🧈 Light & Flavourful Pav Bhaji – Less Spicy, Healthier Street-Style
🧈 Light & Flavourful Pav Bhaji – Less Spicy, Healthier Street-Style
Cooking time: 30–35 minutes
Serves: 7–8 people
A lighter, less spicy version of Mumbai-style Pav Bhaji — full of veggies, fiber, and flavor. Made with less butter and oil, it’s the perfect guilt-free comfort food for family evenings.
🏡 From My Kitchen
If you love Mumbai’s famous pav bhaji but prefer it milder and healthier, this version is made just for you. I’ve lightened up the classic — less butter, fewer chillies, more fiber and veggies — but kept every bit of that comforting street-style flavor.
This one’s a family favorite at home — perfectly spiced, buttery yet light, and bursting with the freshness of real vegetables.
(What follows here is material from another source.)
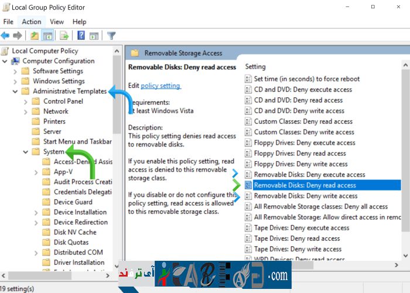The image size is (410, 293).
Task: Click the tree pane vertical scrollbar up arrow
Action: tap(117, 51)
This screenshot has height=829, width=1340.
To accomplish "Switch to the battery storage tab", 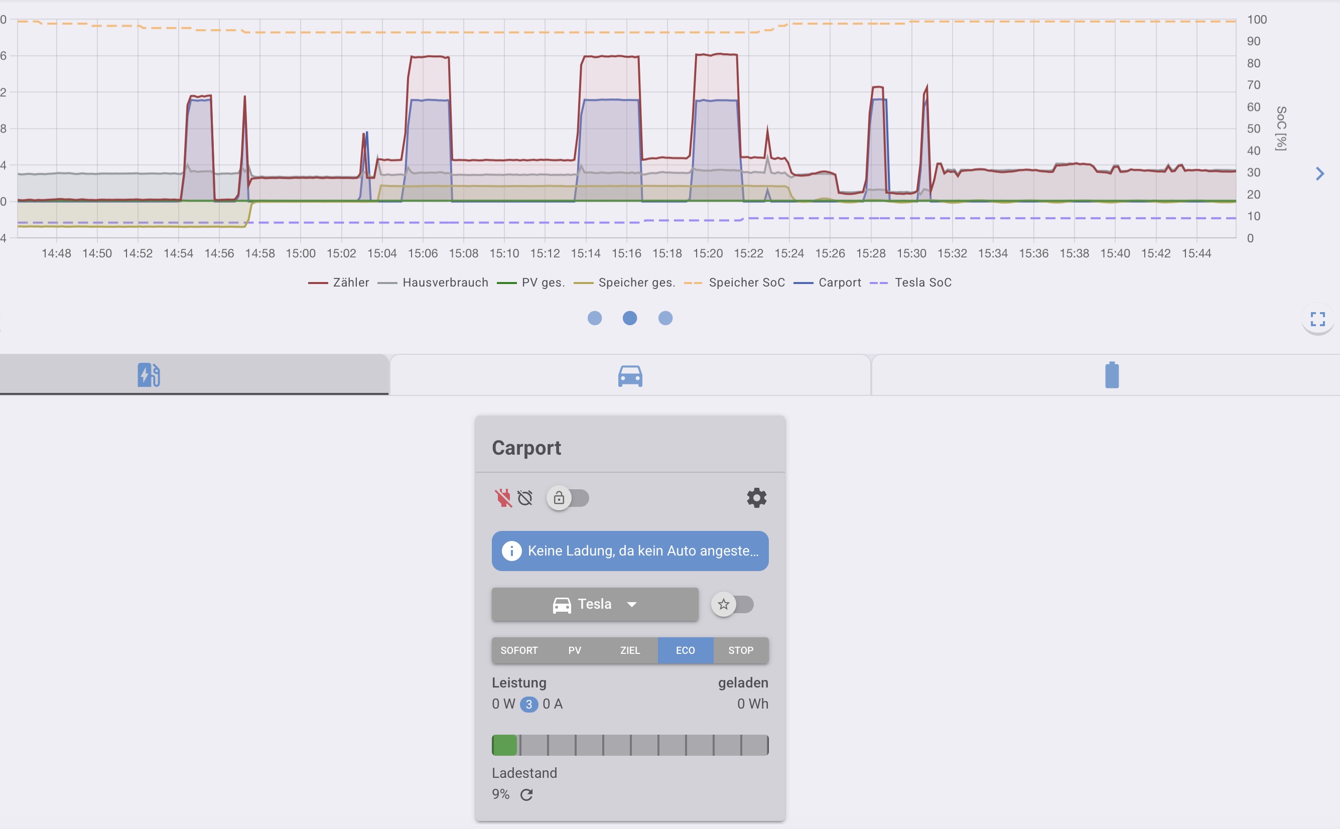I will point(1111,375).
🌿 Homemade Pav Bhaji Masala
(Make once and store for later – fresh, fragrant, and mild!)
Ingredients:
- Coriander seeds – 4 tbsp
- Cumin seeds – 2 tbsp
- Cloves – 5–10
- Star anise – 2
- Black cardamom – 3–4
- Cinnamon – 2 sticks
- Bay leaf – 2
- Kashmiri red chillies – 5–8 (for color, not spice)
- Fennel seeds – 2 tbsp
- Kasuri methi (Dry Fenugreek leaves) – 1 tbsp
- Turmeric powder – ½ tsp
- Dry ginger powder – ½ tsp
- Asafoetida – ½ tsp
- Black Salt – ½ tsp
- Aamchur powder (Dry Mango Powder) – 1 tbsp
- Salt – 1 tbsp
Method:
Dry roast all whole spices until fragrant. Cool, grind to a fine powder, and mix in the powdered ingredients. Store in a jar.
🥕 Pre-Prep: Boiled Veggies (The Heart of the Bhaji)
These veggies give the bhaji its rich texture and mild natural sweetness. You can boil or steam them to retain more nutrients.
Ingredients:
- Boiled potatoes – 5–6 medium
- Boiled or steamed cauliflower – 1 medium
- Boiled green peas – ¾ cup (or use frozen directly)
- Boiled or steamed beetroot – 1 small (adds color & nutrition)
- Steamed carrots – 1 medium
Method:
Boil or steam each vegetable until soft. Strain and keep aside.
💡 Niki’s Tip: Steaming keeps colors vibrant and helps the bhaji retain its lovely red-orange tone without extra spice.
🧄 Mild Red Chilli & Garlic Paste
Red Chilli Paste:
- Kashmiri red chillies – 8–10 (deseeded, soaked)
- Water – as needed
→ Blend into a smooth paste.
Garlic Paste:
- Garlic cloves – ½ cup
- Water – as needed
→ Blend into a thin, smooth paste.
🍅 Healthier Base Bhaji
Ingredients:
- Butter – 2 tbsp + Oil – 1 tbsp (use olive oil)
- Cumin seeds – 1 tsp
- Onions – 2 medium, finely chopped
- Capsicum – 2 medium, finely chopped
- All boiled vegetables (from above)
- Fresh coriander – handful, chopped
- Salt – to taste
- Pav bhaji masala – 1½ tbsp
- Kashmiri red chilli powder – ½ tsp (optional, for color only)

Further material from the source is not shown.